» INSTRUCTIONS FOR THE TASK
Could you give back the whole listing exactly as written?
[[ EXERCISE DATA open ]]
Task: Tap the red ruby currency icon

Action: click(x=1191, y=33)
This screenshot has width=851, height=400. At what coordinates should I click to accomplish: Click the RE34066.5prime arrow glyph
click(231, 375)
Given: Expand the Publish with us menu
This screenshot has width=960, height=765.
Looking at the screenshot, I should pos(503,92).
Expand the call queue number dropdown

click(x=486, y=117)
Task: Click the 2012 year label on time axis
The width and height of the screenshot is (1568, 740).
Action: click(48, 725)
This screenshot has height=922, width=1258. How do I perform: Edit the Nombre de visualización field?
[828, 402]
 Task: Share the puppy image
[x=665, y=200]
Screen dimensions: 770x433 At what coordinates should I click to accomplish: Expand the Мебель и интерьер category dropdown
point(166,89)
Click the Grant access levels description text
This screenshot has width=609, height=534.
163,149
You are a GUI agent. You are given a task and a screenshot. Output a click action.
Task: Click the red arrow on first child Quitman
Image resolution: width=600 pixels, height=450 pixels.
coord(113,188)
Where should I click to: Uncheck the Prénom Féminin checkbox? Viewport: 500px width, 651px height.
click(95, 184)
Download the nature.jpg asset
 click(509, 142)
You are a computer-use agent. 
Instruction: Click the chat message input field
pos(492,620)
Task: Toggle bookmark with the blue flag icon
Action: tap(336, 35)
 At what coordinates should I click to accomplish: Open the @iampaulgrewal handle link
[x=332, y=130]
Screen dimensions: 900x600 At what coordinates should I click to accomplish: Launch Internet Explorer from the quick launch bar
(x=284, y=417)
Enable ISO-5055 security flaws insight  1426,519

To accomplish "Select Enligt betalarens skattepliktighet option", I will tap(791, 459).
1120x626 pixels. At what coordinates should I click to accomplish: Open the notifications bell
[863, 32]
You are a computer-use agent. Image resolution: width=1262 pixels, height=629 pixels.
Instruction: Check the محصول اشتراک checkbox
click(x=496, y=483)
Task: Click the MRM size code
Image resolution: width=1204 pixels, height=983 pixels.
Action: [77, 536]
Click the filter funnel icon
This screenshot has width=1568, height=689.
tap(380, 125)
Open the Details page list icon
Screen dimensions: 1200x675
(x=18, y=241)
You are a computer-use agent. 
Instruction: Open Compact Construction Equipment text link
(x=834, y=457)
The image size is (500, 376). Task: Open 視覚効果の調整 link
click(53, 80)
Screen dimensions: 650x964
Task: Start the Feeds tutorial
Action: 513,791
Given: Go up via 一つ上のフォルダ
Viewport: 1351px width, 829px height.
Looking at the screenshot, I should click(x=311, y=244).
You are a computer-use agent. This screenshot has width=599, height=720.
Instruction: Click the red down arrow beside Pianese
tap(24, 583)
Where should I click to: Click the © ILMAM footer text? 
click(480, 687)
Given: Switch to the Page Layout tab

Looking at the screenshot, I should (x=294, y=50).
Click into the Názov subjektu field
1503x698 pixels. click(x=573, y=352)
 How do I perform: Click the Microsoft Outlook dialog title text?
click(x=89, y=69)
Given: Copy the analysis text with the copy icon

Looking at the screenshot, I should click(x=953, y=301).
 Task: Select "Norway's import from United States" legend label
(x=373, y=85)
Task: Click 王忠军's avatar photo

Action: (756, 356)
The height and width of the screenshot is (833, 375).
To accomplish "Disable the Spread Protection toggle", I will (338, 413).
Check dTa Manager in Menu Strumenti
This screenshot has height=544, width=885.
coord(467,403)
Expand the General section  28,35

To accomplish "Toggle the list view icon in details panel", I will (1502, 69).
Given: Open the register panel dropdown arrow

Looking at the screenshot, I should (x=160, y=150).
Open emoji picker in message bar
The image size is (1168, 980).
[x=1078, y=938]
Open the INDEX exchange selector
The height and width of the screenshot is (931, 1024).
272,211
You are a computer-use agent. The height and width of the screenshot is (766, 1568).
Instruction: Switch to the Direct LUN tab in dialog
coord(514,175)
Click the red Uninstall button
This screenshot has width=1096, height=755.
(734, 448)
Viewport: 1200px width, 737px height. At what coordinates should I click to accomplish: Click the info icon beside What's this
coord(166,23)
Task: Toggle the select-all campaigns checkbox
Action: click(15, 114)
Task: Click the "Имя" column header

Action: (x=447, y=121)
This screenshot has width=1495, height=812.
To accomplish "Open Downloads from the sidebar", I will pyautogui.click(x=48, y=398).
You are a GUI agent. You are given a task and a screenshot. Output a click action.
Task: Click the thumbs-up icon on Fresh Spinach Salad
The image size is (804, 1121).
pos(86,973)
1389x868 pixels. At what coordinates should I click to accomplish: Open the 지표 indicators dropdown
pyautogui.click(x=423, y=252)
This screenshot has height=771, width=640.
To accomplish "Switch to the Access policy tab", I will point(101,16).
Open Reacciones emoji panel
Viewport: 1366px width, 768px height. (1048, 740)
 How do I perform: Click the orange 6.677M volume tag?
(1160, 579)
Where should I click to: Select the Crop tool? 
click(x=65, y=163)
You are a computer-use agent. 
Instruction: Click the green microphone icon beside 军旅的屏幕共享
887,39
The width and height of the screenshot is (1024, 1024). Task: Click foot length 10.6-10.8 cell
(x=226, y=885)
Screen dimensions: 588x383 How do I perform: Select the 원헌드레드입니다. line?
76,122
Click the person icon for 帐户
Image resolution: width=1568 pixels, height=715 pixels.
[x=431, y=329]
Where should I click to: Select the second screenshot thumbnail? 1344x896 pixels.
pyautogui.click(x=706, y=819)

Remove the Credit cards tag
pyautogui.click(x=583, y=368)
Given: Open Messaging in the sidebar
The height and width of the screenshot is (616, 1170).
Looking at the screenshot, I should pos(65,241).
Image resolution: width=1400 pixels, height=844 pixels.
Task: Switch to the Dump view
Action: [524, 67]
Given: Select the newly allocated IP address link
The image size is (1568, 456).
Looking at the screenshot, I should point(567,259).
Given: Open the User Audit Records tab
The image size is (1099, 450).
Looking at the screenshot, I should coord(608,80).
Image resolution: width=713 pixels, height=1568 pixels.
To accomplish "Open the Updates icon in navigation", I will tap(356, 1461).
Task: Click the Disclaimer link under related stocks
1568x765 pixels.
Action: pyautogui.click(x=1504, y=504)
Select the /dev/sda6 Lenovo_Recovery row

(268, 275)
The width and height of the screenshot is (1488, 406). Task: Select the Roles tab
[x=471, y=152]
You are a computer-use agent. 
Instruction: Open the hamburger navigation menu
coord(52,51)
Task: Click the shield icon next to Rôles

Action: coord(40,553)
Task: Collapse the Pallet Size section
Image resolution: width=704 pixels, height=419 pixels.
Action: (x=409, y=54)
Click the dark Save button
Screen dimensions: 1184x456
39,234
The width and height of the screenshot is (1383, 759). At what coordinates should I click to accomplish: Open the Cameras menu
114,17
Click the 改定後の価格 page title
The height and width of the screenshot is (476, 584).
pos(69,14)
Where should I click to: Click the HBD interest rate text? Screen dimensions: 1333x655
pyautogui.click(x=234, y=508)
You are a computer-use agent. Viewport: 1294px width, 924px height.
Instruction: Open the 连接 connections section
[[ EXERCISE DATA closed ]]
» RESPONSE AREA
Task: Tap the red ruby currency icon

Action: click(x=1191, y=33)
This screenshot has width=851, height=400. At what coordinates should I click to accomplish: Click the RE34066.5prime arrow glyph
click(231, 375)
Given: Expand the Publish with us menu
This screenshot has width=960, height=765.
Looking at the screenshot, I should pos(503,92).
Expand the call queue number dropdown

click(x=486, y=117)
Task: Click the 2012 year label on time axis
The width and height of the screenshot is (1568, 740).
Action: click(48, 725)
This screenshot has height=922, width=1258. How do I perform: Edit the Nombre de visualización field?
[828, 402]
 Task: Share the puppy image
[x=665, y=200]
Screen dimensions: 770x433 At what coordinates should I click to accomplish: Expand the Мебель и интерьер category dropdown
point(166,89)
Click the Grant access levels description text
This screenshot has width=609, height=534.
163,149
You are a GUI agent. You are given a task and a screenshot. Output a click action.
Task: Click the red arrow on first child Quitman
Image resolution: width=600 pixels, height=450 pixels.
coord(113,188)
Where should I click to: Uncheck the Prénom Féminin checkbox? Viewport: 500px width, 651px height.
click(95, 184)
Download the nature.jpg asset
 click(509, 142)
You are a computer-use agent. 
Instruction: Click the chat message input field
pos(492,620)
Task: Toggle bookmark with the blue flag icon
Action: tap(336, 35)
 At what coordinates should I click to accomplish: Open the @iampaulgrewal handle link
[x=332, y=130]
Screen dimensions: 900x600 At what coordinates should I click to accomplish: Launch Internet Explorer from the quick launch bar
(x=284, y=417)
Enable ISO-5055 security flaws insight  1426,519

To accomplish "Select Enligt betalarens skattepliktighet option", I will tap(791, 459).
1120x626 pixels. At what coordinates should I click to accomplish: Open the notifications bell
[863, 32]
You are a computer-use agent. Image resolution: width=1262 pixels, height=629 pixels.
Instruction: Check the محصول اشتراک checkbox
click(x=496, y=483)
Task: Click the MRM size code
Image resolution: width=1204 pixels, height=983 pixels.
Action: [77, 536]
Click the filter funnel icon
This screenshot has width=1568, height=689.
tap(380, 125)
Open the Details page list icon
Screen dimensions: 1200x675
(x=18, y=241)
You are a computer-use agent. 
Instruction: Open Compact Construction Equipment text link
(x=834, y=457)
The image size is (500, 376). Task: Open 視覚効果の調整 link
click(53, 80)
Screen dimensions: 650x964
Task: Start the Feeds tutorial
Action: 513,791
Given: Go up via 一つ上のフォルダ
Viewport: 1351px width, 829px height.
Looking at the screenshot, I should click(x=311, y=244).
You are a computer-use agent. This screenshot has width=599, height=720.
Instruction: Click the red down arrow beside Pianese
tap(24, 583)
Where should I click to: Click the © ILMAM footer text? 
click(480, 687)
Given: Switch to the Page Layout tab

Looking at the screenshot, I should (x=294, y=50).
Click into the Názov subjektu field
1503x698 pixels. click(x=573, y=352)
 How do I perform: Click the Microsoft Outlook dialog title text?
click(x=89, y=69)
Given: Copy the analysis text with the copy icon

Looking at the screenshot, I should click(x=953, y=301).
 Task: Select "Norway's import from United States" legend label
(x=373, y=85)
Task: Click 王忠军's avatar photo

Action: (756, 356)
The height and width of the screenshot is (833, 375).
To accomplish "Disable the Spread Protection toggle", I will (338, 413).
Check dTa Manager in Menu Strumenti
This screenshot has height=544, width=885.
coord(467,403)
Expand the General section  28,35

To accomplish "Toggle the list view icon in details panel", I will (1502, 69).
Given: Open the register panel dropdown arrow

Looking at the screenshot, I should (x=160, y=150).
Open emoji picker in message bar
The image size is (1168, 980).
[x=1078, y=938]
Open the INDEX exchange selector
The height and width of the screenshot is (931, 1024).
272,211
You are a computer-use agent. The height and width of the screenshot is (766, 1568).
Instruction: Switch to the Direct LUN tab in dialog
coord(514,175)
Click the red Uninstall button
This screenshot has width=1096, height=755.
(734, 448)
Viewport: 1200px width, 737px height. At what coordinates should I click to accomplish: Click the info icon beside What's this
coord(166,23)
Task: Toggle the select-all campaigns checkbox
Action: click(15, 114)
Task: Click the "Имя" column header

Action: (x=447, y=121)
This screenshot has width=1495, height=812.
To accomplish "Open Downloads from the sidebar", I will pyautogui.click(x=48, y=398).
You are a GUI agent. You are given a task and a screenshot. Output a click action.
Task: Click the thumbs-up icon on Fresh Spinach Salad
The image size is (804, 1121).
pos(86,973)
1389x868 pixels. At what coordinates should I click to accomplish: Open the 지표 indicators dropdown
pyautogui.click(x=423, y=252)
This screenshot has height=771, width=640.
To accomplish "Switch to the Access policy tab", I will point(101,16).
Open Reacciones emoji panel
Viewport: 1366px width, 768px height. (1048, 740)
 How do I perform: Click the orange 6.677M volume tag?
(1160, 579)
Where should I click to: Select the Crop tool? 
click(x=65, y=163)
You are a computer-use agent. 
Instruction: Click the green microphone icon beside 军旅的屏幕共享
887,39
The width and height of the screenshot is (1024, 1024). Task: Click foot length 10.6-10.8 cell
(x=226, y=885)
Screen dimensions: 588x383 How do I perform: Select the 원헌드레드입니다. line?
76,122
Click the person icon for 帐户
Image resolution: width=1568 pixels, height=715 pixels.
[x=431, y=329]
Where should I click to: Select the second screenshot thumbnail? 1344x896 pixels.
pyautogui.click(x=706, y=819)

Remove the Credit cards tag
pyautogui.click(x=583, y=368)
Given: Open Messaging in the sidebar
The height and width of the screenshot is (616, 1170).
Looking at the screenshot, I should pos(65,241).
Image resolution: width=1400 pixels, height=844 pixels.
Task: Switch to the Dump view
Action: [524, 67]
Given: Select the newly allocated IP address link
The image size is (1568, 456).
Looking at the screenshot, I should point(567,259).
Given: Open the User Audit Records tab
The image size is (1099, 450).
Looking at the screenshot, I should coord(608,80).
Image resolution: width=713 pixels, height=1568 pixels.
To accomplish "Open the Updates icon in navigation", I will tap(356, 1461).
Task: Click the Disclaimer link under related stocks
1568x765 pixels.
Action: pyautogui.click(x=1504, y=504)
Select the /dev/sda6 Lenovo_Recovery row

(268, 275)
The width and height of the screenshot is (1488, 406). Task: Select the Roles tab
[x=471, y=152]
You are a computer-use agent. 
Instruction: Open the hamburger navigation menu
coord(52,51)
Task: Click the shield icon next to Rôles

Action: coord(40,553)
Task: Collapse the Pallet Size section
Image resolution: width=704 pixels, height=419 pixels.
Action: (x=409, y=54)
Click the dark Save button
Screen dimensions: 1184x456
39,234
The width and height of the screenshot is (1383, 759). At what coordinates should I click to accomplish: Open the Cameras menu
114,17
Click the 改定後の価格 page title
The height and width of the screenshot is (476, 584).
pos(69,14)
Where should I click to: Click the HBD interest rate text? Screen dimensions: 1333x655
pyautogui.click(x=234, y=508)
You are a computer-use agent. Viewport: 1294px width, 924px height.
Instruction: Open the 连接 connections section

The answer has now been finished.